Чтение с листа (Холмогорова) - страница 33


Пока отмывала банку, отбивала запах кофейным осадком, сосед так и топтался в коридоре, отказался войти, только все благодарил и приглашал посмотреть своих красавцев, смущенно хвастался, что на днях появился у него новый жилец – голубь-космач («Представляете себе, лапы у него, как тарелка, сантиметров пятнадцать в диаметре!»).

Всплыло из глубин семинара по древнерусской литературе. «Повесть временных лет». Киевская княгиня Ольга приказала каждому жителю осажденного города Коростеня заплатить дань: «от каждого двора по три голубя да по три воробья». А к лапкам птичьим дружинники ее привязали трут и подожгли. Когда голубей выпустили, они полетели к своим домам. И город был сожжен дотла.

Наполнила банку водой, хотела было рассказать про княгиню Ольгу, но почувствовала неуместность порыва – сосед заторопился и все благодарил-приглашал…


Ну, пришел, здравствуйте, родимые!

Какие же все они разные, у каждого свой характер. Некоторые сами идут в руки, а другие близко не подпустят. В журнале читал, что где-то за границей провели эксперимент: два человека в разной одежде кормили голубей. Один вел себя спокойно, а другой все время отгонял птиц от корма. Потом они поменялись одеждой и вести стали себя противоположным образом. И что вы думаете? Птицы по-прежнему обходили стороной того, кто поначалу их прогонял. Получается, они в лицо их узнали, что ли? А мы себя числим единственными разумными существами…


Вопрос, который стал мучить Вету не так давно: «На что уходит единственная жизнь?» Раньше ответ был очевиден с точки зрения глобальной эволюции – «На детей». И как-то не возникало дополнительных вопрошаний: «А для чего жить, когда они вырастут?», потому что был наготове ответ: «Для внуков». Но с некоторых пор биологический подход перестал ее устраивать. Хорошо мужу – он толстокожий, такие материи его не интересуют. Придет – расскажу про голубятню, – вот удивится. Надо будет в следующие выходные пойти посмотреть.

У людей сад, вышивка, бальные танцы. Почему у одних есть силы и время на увлечения, другим не хватает на мытье посуды?

А она, она работой, что ли, увлекается?
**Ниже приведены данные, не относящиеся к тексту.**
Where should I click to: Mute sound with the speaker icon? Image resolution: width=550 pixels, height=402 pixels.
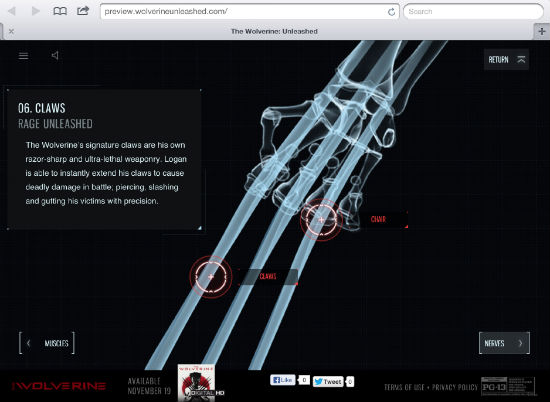[x=55, y=55]

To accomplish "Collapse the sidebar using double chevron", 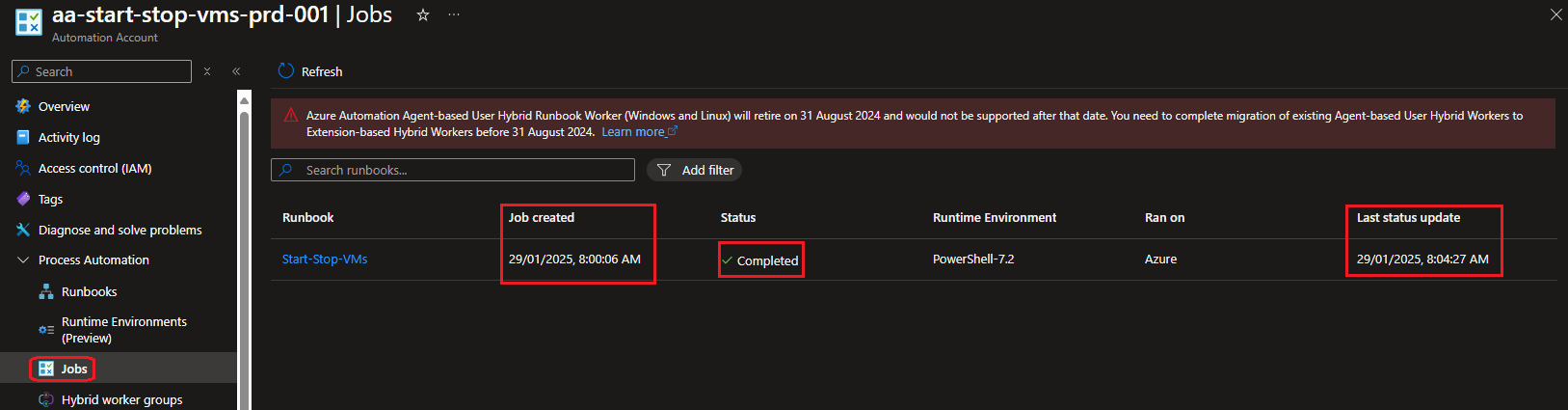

Вета раздраженно терла и терла тряпкой полку, на которой остался темный след от трехлитровой банки. Вот и она по кругу, по кругу ходит, как лошадь на мельнице, вращает жернова… Ей стало жалко себя, и все накопленное, страхи за Пашу, и то, что она с тупым упорством загоняла внутрь: монотонная работа, тоскливые вечера за телевизором, морщинки у глаз, непрочитанные книги, молчащий за ужином муж, неувиденные страны, – все впечаталось в этот несмываемый круг, теснилось в его безвыходных границах.